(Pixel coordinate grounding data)
::::::::

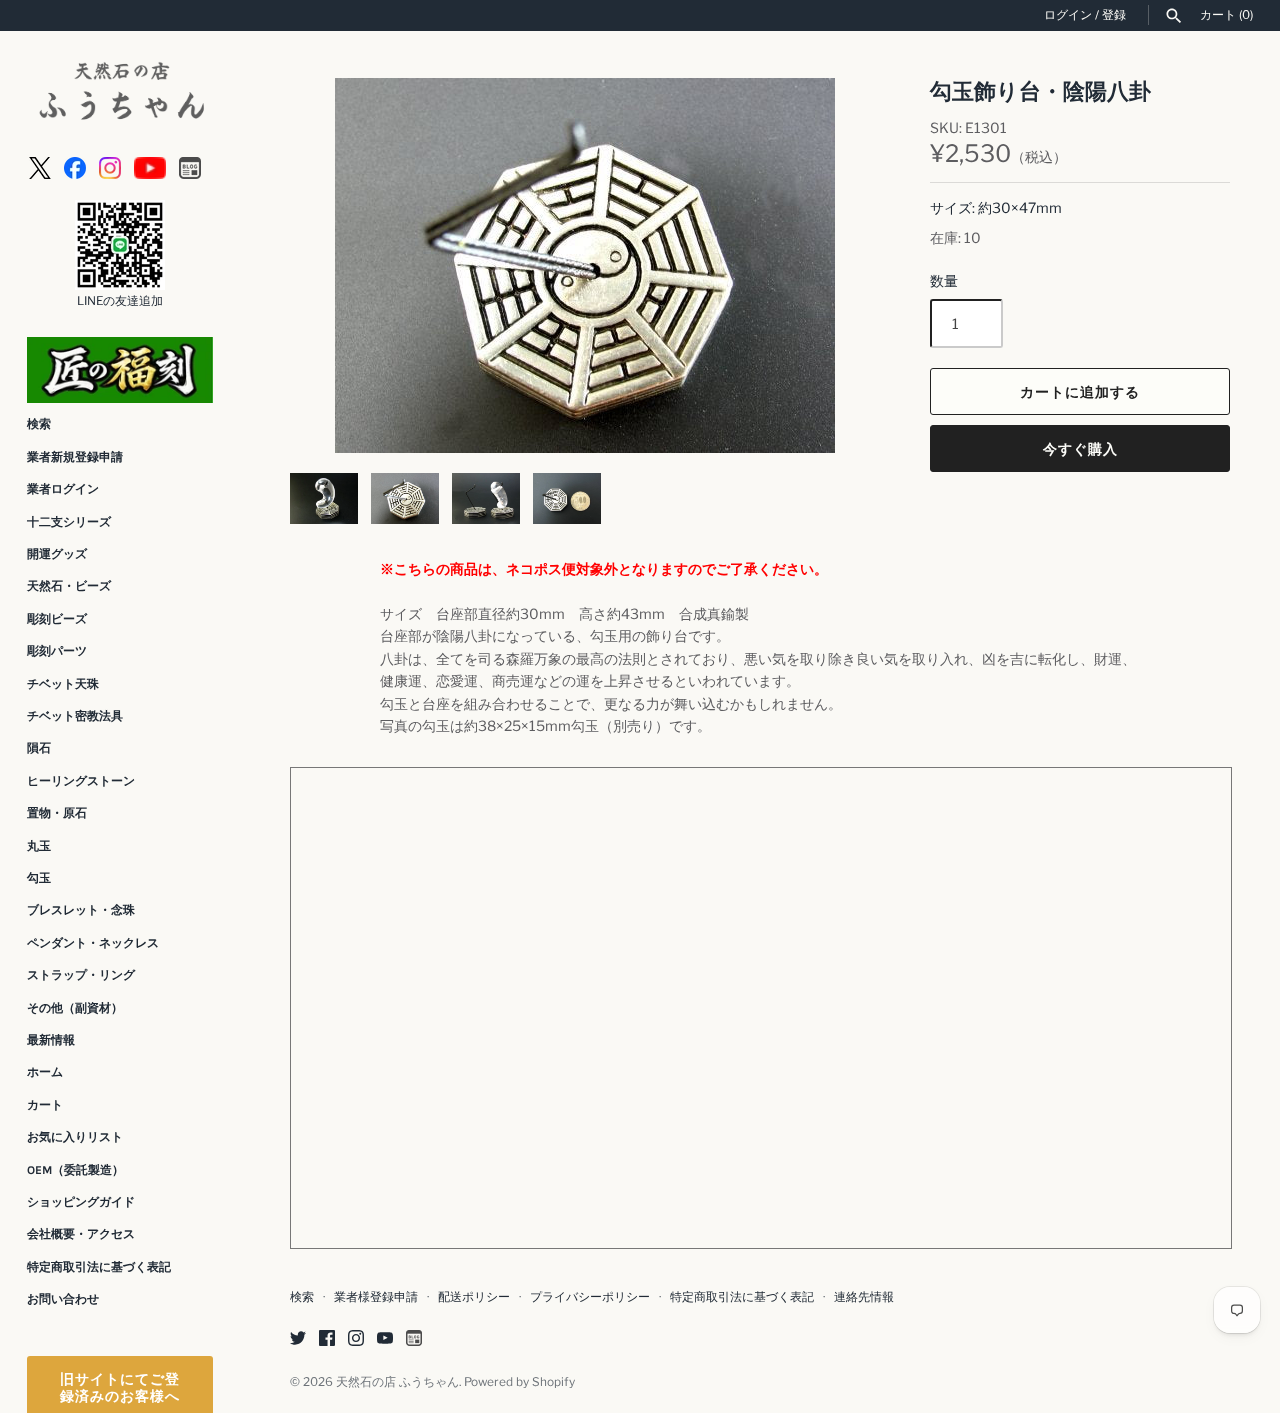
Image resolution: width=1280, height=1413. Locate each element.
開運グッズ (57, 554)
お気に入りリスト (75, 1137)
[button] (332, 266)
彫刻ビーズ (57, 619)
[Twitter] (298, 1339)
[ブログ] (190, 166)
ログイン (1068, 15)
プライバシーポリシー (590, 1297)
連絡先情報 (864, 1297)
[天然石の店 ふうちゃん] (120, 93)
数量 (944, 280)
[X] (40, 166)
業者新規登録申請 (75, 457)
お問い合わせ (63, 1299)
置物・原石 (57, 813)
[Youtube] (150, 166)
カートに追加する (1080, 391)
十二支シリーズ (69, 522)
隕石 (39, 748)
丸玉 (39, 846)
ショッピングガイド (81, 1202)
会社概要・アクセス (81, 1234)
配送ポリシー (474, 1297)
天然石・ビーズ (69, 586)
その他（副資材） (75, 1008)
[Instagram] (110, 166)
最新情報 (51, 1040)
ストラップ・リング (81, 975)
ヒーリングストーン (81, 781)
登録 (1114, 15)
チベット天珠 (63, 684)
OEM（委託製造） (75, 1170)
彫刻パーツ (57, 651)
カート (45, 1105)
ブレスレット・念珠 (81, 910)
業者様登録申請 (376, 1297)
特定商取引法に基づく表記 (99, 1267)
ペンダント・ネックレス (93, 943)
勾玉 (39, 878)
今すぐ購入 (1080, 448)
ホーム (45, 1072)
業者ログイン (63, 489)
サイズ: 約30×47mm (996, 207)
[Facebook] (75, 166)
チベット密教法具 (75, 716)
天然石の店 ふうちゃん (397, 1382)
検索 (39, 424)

::::::::

REQUIRED ACTION
An exact transcription of the records above is needed, with no pictures included.

SOLUTION
Image resolution: width=1280, height=1413. Locate each element.
開運グッズ (57, 554)
お気に入りリスト (75, 1137)
[button] (332, 266)
彫刻ビーズ (57, 619)
[Twitter] (298, 1339)
[ブログ] (190, 166)
ログイン (1068, 15)
プライバシーポリシー (590, 1297)
連絡先情報 (864, 1297)
[天然石の店 ふうちゃん] (120, 93)
数量 (944, 280)
[X] (40, 166)
業者新規登録申請 (75, 457)
お問い合わせ (63, 1299)
置物・原石 (57, 813)
[Youtube] (150, 166)
カートに追加する (1080, 391)
十二支シリーズ (69, 522)
隕石 (39, 748)
丸玉 (39, 846)
ショッピングガイド (81, 1202)
会社概要・アクセス (81, 1234)
配送ポリシー (474, 1297)
天然石・ビーズ (69, 586)
その他（副資材） (75, 1008)
[Instagram] (110, 166)
最新情報 (51, 1040)
ストラップ・リング (81, 975)
ヒーリングストーン (81, 781)
登録 (1114, 15)
チベット天珠 (63, 684)
OEM（委託製造） (75, 1170)
彫刻パーツ (57, 651)
カート (45, 1105)
ブレスレット・念珠 (81, 910)
業者様登録申請 (376, 1297)
特定商取引法に基づく表記 (99, 1267)
ペンダント・ネックレス (93, 943)
勾玉 (39, 878)
今すぐ購入 (1080, 448)
ホーム (45, 1072)
業者ログイン (63, 489)
サイズ: 約30×47mm (996, 207)
[Facebook] (75, 166)
チベット密教法具 (75, 716)
天然石の店 ふうちゃん (397, 1382)
検索 (39, 424)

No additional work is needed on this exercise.